Mientras que nuestros jóvenes emigran por falta de oportunidades, hay miles de extranjeros que se inscriben en universidades nacionales en las carreras más difíciles y costosas en sus países, como medicina. Luego revalidan allí sus títulos y nos dejan “sin el pan y sin la torta”, pues pocos quedan para las cursar las residencias y cumplir las guardias. Situación parecida ocurre con los hospitales públicos, que atienden a migrantes de tránsito sin costo alguno… para ellos.

En la órbita estatal, donde rige el toma y daca de la política, ocurren los peores desmadres con el oropel de los símbolos patrios. Soslayando concursos, miles de contratados son designados en planta permanente con el aplauso del sindicato que incorpora afiliados y del kirchnerismo que suma militantes. Así funcionan los incentivos perversos. En las provincias más pobres, donde todos viven del Estado y sus gobiernos dependen de fondos nacionales, para obtenerlos deben canjearlos por sus votos en el Senado.

Al hacerse habituales estos perversos mecanismos, los facilitadores, lobbistas e influyentes se transforman en artífices del éxito o fracaso de cualquier proyecto de vida, de cualquier negocio particular. Las leyes son corregidas mediante excepciones, exclusiones o inclusiones. Proliferan las resoluciones aclaratorias, la fraseología oscura, la letra chica, la casuística a medida, los favores disfrazados de decoro, los nombramientos sin antecedentes, los asesores invisibles y las transferencias de ingresos “por interés nacional”. En ese maremágnum de normas a medida, el futuro se hace impredecible y se esfuma la seguridad jurídica. Nadie invierte, nadie busca trabajo, nadie estudia, a la espera de algún cambio que lo favorezca. Las buenas iniciativas pierden impulso y se reciclan en audiencias sin registro o en desayunos sin testigos.

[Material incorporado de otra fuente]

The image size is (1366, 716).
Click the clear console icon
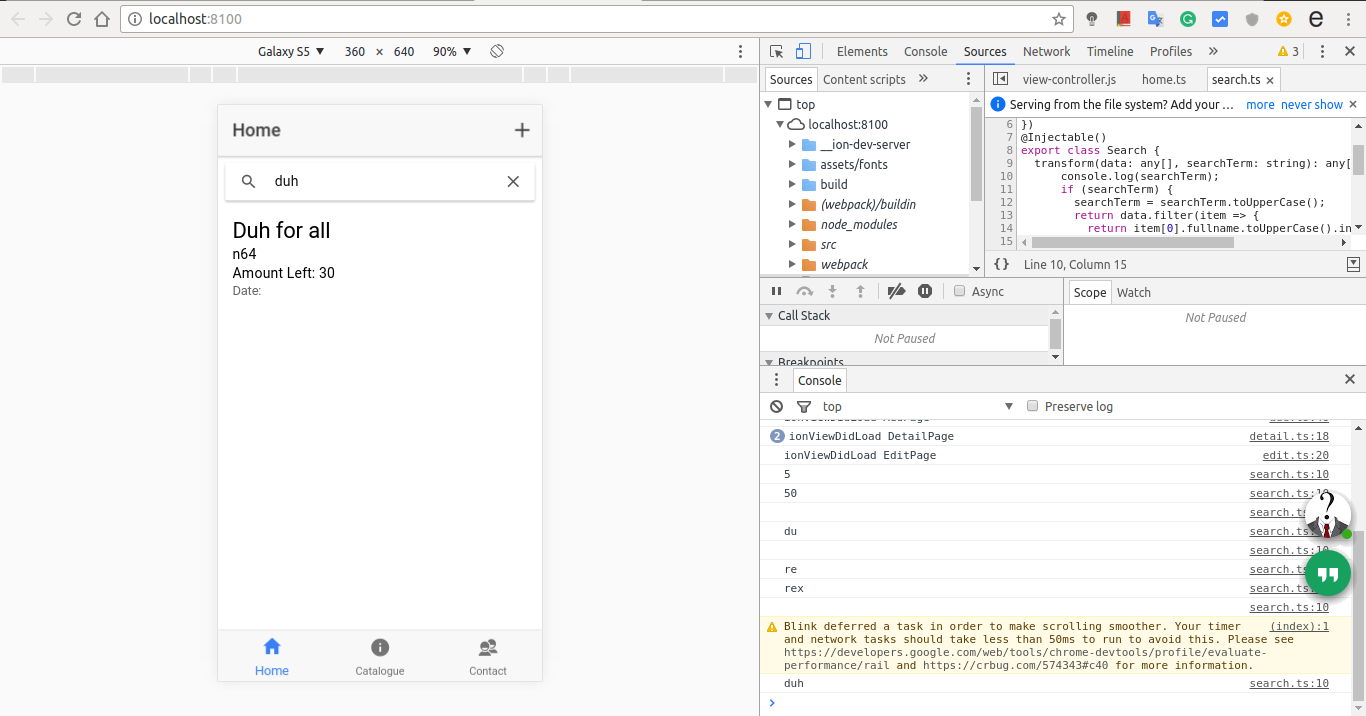777,406
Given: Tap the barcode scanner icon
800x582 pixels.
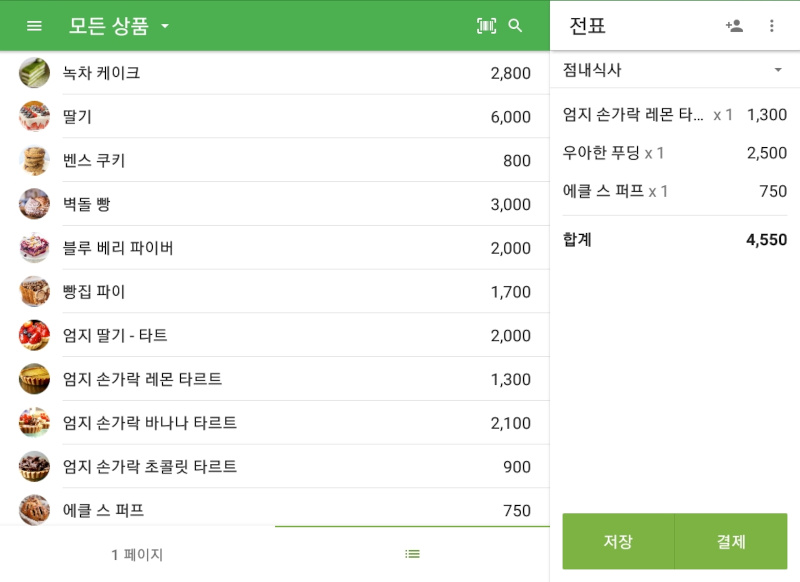Looking at the screenshot, I should [485, 25].
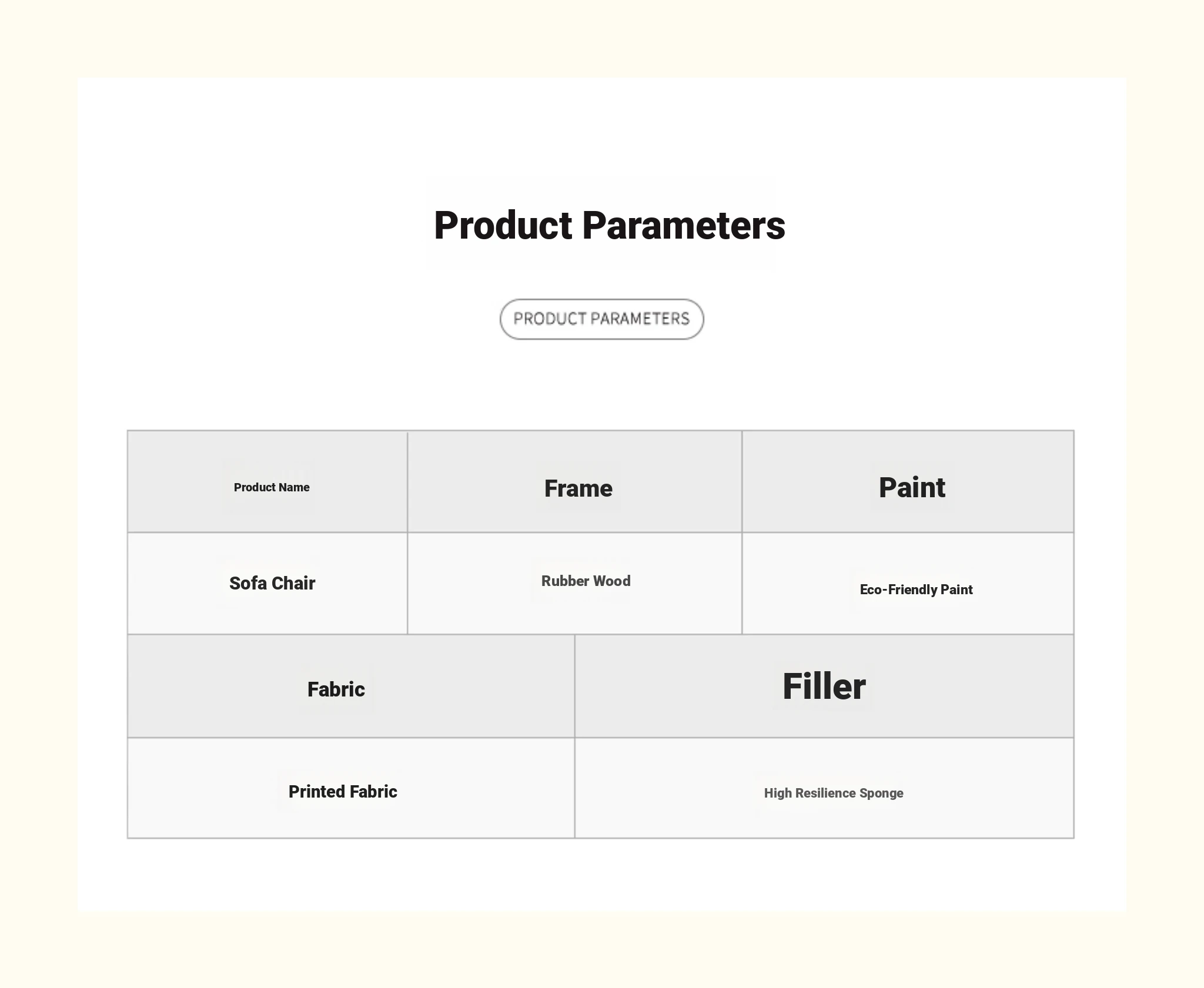Select the Fabric header cell

[x=336, y=689]
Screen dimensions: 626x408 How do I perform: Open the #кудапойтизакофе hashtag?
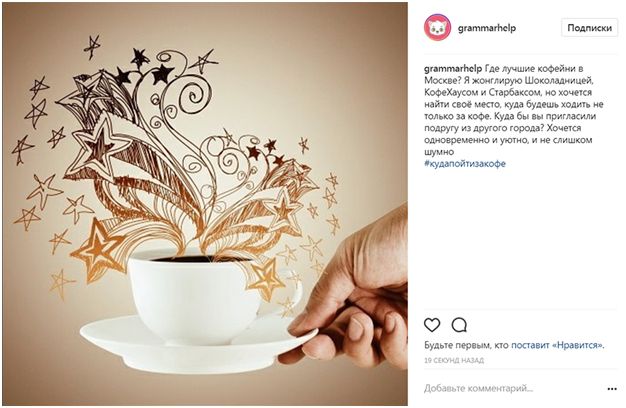click(x=465, y=164)
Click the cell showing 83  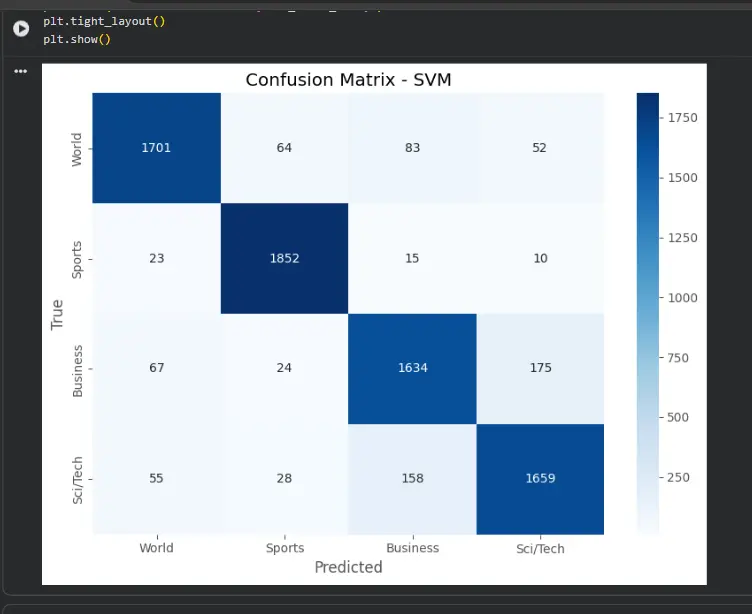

Populistas e ignorantes no conciben que la marcha de fábricas, la ebullición del comercio, las labores del campo, la expansión del crédito, la construcción de rutas y edificios, el tráfico de contenedores, la prospección minera, las perforaciones gasíferas, la generación eléctrica, el despliegue de redes 5G, la ampliación de aeropuertos, la renovación de trenes y la multiplicación de pymes, todos esfuerzos enormes y costosos, humeantes y ruidosos, dependan de algo tan sutil como el correcto alineamiento de incentivos, de empresas y de individuos.

Ordenar las conductas colectivas en forma pacífica y lograr el bienestar general constituye un desafío mayúsculo para cualquier gobernante serio. El orden social es frágil y solo se sostiene mediante la aplicación regular y constante de reglas de juego no discrecionales, de acceso abierto y percibidas como equitativas para el grupo. Cuando los incentivos virtuosos sustituyan a los perversos; cuando el populismo sea desplazado por el patriotismo y la ignorancia por la idoneidad, se logrará un quehacer armonioso, productivo y ecuánime. Es el fin último de todo arreglo institucional exitoso.